Petersdorf - Zwölf Jahre alt war Gerd Teich, als er und seine Familie von ihrem Hof in Schlesien vertrieben wurden. Geboren am 17. Dezember 1933 wuchs Teich als viertes von sieben Kindern in Maifritzdorf (Mąkolno), 75 Kilometer südlich von Breslau, auf. „Den Krieg haben wir relativ unbeschadet überstanden“, erzählt der heute 81-Jährige im Gespräch mit der NWZ . „Erst am 8. Mai 1945, als der Krieg zu Ende war, zogen russische Soldaten durch unser Dorf. Nach und nach wurden unsere Pferde und Rinder beschlagnahmt. Das versuchten wir natürlich zu verhindern. Und so versteckten wir unser letztes Pferd im Wald.“
Dass man sie vertreiben würde, das konnte sich Gerd Teichs Familie nicht vorstellen. „Wir hofften, unseren Hof weiter bewirtschaften zu können.“
Diese Hoffnungen sollten bald zerstört werden. Im Sommer 1945 kamen russische Soldaten mit polnischen Familien, die sie im Dorf auf die Wohnungen verteilten. Von da an begann ein anderes Leben für die Familie Teich. „Mein Vater hatte auf seinem eigenen Hof nichts mehr zu sagen. Wir mussten uns von polnischen Jungs, die jünger waren als wir, verprügeln lassen. Wehren durften wir uns nicht, sonst bekamen wir Ärger mit der polnischen Miliz. Ein Jahr lang lebten wir mit der polnischen Familie unter einem Dach.“
Bis zum Morgen des 28. April 1946. „Gegen 6 Uhr morgens kam die Miliz auf unseren Hof und forderte uns auf, innerhalb einer halben Stunde das Haus zu verlassen. Wir ließen unser Anwesen zurück und gingen zu Fuß los: Vater, Mutter und sieben Kinder, das jüngste war sieben Monate alt und lag im Kinderwagen. 16 Kilometer waren es bis Frankenstein. Dort wurden wir in Viehwaggons geladen, erst in Westdeutschland durften wir in einen Personenzug umsteigen. Doch viel bequemer war das nicht. Es herrschte eine unglaubliche Enge. Ich kauerte mich unter einen der Sitze“, erinnert sich Gerd Teich an seine Fahrt ins Ungewisse.

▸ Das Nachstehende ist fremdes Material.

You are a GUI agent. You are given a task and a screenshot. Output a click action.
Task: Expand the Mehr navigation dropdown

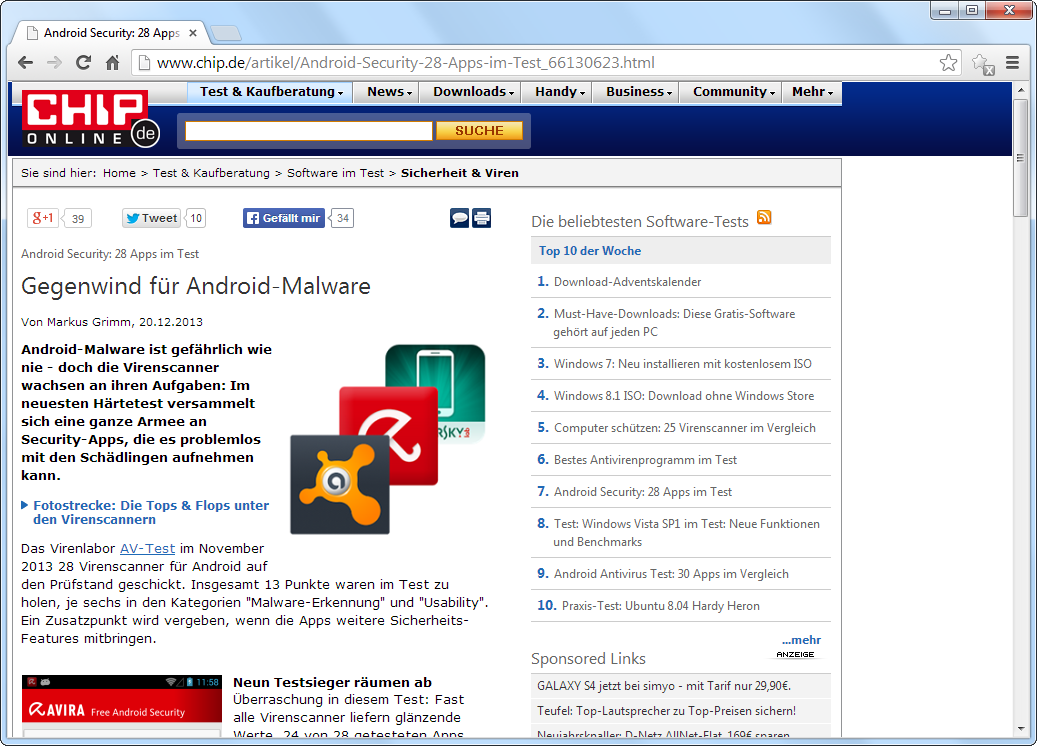tap(812, 92)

Am 2. Mai 1946 erreichte die Familie schließlich Barßel. Dort wurden Gerd Teich und seine Geschwister auf verschiedene Unterkünfte verteilt, denn Platz für eine neunköpfige Familie gab es nicht.
Ähnlich wie Gerd Teich erging es damals vielen Familien aus Schlesien. Am 1. September 1948 lebten in der Gemeinde Bösel etwa 400 Vertriebene (s. Infobox).
Teich absolvierte eine Ausbildung zum Gärtner. In Kartzfehn lernte er schließlich seine Frau Maria auf der Arbeit kennen.
Mehrere Male hat der Böseler seither seine Heimat besucht, zuletzt im Jahr 1999. „Es war jedes Mal sehr emotional, nach Hause zu kommen“, sagt er.